*PROBLEM TO WORK ON*
Using the records below, find every line that includes "will" and copy it.

--- INFORMATION PROVIDED Enclosed Below ---

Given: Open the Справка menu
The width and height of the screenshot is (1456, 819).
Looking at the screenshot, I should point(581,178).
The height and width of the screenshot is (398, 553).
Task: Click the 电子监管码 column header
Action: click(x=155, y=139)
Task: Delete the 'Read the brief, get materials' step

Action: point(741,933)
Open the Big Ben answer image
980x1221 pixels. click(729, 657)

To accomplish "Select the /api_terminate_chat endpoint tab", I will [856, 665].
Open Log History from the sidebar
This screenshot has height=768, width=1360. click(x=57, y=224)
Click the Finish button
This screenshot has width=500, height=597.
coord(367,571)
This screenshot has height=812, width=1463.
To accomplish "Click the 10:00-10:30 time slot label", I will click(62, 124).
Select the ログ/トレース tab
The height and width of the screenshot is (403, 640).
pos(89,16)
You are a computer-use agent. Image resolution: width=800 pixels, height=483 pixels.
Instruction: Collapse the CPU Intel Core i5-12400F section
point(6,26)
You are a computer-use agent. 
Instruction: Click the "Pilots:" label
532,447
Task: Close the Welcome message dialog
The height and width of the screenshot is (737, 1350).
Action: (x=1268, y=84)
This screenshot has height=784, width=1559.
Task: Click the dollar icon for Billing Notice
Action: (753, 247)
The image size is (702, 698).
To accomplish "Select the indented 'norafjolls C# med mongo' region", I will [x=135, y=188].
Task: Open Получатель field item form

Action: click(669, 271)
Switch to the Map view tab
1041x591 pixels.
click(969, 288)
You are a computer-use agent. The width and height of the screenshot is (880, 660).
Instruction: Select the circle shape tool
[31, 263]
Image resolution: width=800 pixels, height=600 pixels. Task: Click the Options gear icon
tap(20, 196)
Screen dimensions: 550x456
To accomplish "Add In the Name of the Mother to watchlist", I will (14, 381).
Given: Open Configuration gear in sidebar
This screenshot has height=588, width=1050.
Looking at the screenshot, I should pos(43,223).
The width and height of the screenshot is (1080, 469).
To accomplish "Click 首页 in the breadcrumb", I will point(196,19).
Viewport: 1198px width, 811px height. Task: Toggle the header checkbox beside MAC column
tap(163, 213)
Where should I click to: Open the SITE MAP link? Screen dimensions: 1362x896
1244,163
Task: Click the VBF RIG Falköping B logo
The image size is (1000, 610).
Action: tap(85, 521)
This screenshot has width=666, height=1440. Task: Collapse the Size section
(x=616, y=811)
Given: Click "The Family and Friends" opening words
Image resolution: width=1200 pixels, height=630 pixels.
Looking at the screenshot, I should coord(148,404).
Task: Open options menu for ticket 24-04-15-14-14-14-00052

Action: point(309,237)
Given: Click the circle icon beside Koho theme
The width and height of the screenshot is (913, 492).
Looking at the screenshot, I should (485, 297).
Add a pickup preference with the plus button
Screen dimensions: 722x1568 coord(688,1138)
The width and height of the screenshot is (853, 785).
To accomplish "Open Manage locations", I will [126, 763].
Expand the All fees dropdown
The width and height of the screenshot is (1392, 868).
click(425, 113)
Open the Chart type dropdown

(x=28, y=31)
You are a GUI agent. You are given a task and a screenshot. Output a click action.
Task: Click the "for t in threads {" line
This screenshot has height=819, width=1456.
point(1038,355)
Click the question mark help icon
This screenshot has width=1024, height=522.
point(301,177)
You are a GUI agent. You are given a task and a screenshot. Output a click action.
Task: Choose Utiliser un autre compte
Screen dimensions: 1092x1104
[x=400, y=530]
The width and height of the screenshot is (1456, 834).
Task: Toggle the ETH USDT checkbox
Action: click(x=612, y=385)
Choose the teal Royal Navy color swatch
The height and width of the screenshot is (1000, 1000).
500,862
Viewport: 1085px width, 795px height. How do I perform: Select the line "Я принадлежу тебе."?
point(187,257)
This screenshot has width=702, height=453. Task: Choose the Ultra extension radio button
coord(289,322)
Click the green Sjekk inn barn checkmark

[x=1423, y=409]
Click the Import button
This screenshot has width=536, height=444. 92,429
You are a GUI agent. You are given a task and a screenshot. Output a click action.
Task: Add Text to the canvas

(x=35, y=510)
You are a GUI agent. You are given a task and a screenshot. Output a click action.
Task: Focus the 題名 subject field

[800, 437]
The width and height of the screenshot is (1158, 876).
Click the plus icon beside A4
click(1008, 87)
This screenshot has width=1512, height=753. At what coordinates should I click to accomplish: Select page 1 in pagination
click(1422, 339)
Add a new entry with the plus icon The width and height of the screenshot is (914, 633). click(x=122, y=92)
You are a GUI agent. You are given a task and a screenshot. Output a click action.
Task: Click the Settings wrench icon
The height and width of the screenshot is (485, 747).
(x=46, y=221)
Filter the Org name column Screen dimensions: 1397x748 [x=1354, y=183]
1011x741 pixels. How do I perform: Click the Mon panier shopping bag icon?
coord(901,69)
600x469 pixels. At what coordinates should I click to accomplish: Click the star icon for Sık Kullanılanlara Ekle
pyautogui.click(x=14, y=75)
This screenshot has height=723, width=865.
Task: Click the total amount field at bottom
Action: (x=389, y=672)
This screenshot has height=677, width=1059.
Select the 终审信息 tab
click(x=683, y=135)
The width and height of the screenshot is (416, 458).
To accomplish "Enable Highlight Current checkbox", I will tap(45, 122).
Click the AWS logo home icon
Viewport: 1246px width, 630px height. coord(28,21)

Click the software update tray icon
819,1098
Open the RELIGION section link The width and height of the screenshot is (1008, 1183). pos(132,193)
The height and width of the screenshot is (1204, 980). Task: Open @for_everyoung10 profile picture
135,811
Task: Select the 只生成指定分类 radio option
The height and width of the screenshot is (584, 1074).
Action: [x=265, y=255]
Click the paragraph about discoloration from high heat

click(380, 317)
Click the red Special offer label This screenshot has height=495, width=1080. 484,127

--- End of Enclosed INFORMATION PROVIDED ---

*ANSWER SPACE*
To accomplish "Select the /api_terminate_chat endpoint tab", I will [856, 665].
To accomplish "Click the 10:00-10:30 time slot label", I will click(62, 124).
To accomplish "Select the indented 'norafjolls C# med mongo' region", I will [x=135, y=188].
To accomplish "Add In the Name of the Mother to watchlist", I will (14, 381).
To accomplish "Click 首页 in the breadcrumb", I will point(196,19).
To accomplish "Open Manage locations", I will [126, 763].
To accomplish "Enable Highlight Current checkbox", I will tap(45, 122).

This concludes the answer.